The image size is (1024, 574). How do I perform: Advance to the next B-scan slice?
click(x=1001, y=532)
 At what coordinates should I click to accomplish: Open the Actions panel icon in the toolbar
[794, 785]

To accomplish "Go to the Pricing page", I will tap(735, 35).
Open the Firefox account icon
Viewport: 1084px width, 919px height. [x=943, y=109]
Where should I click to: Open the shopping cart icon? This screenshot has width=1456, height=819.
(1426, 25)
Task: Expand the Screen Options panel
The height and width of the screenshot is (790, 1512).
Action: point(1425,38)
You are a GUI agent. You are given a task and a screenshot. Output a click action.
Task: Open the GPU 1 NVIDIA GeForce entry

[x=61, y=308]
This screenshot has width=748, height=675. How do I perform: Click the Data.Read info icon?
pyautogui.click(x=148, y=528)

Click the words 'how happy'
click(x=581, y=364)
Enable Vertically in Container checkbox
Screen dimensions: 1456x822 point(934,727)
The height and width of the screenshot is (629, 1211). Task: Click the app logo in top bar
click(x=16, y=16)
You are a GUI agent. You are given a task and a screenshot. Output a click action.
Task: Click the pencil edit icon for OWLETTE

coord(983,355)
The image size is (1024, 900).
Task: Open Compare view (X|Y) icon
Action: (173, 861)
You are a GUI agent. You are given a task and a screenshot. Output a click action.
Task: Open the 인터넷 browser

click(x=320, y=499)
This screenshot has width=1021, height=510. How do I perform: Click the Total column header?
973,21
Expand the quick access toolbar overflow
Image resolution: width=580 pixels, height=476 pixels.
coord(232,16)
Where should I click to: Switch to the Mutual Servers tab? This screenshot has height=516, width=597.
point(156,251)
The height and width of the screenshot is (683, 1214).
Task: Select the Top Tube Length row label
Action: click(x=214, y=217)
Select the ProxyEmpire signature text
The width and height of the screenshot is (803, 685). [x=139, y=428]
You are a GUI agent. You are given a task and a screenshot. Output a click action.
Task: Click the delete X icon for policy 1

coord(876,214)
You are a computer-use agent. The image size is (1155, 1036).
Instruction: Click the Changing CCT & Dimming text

#####

**Written task**
Copy out every line of the rows above that contains the string "Expand", matching case exactly.

**Answer below**
Task: Expand the Screen Options panel
Expand the quick access toolbar overflow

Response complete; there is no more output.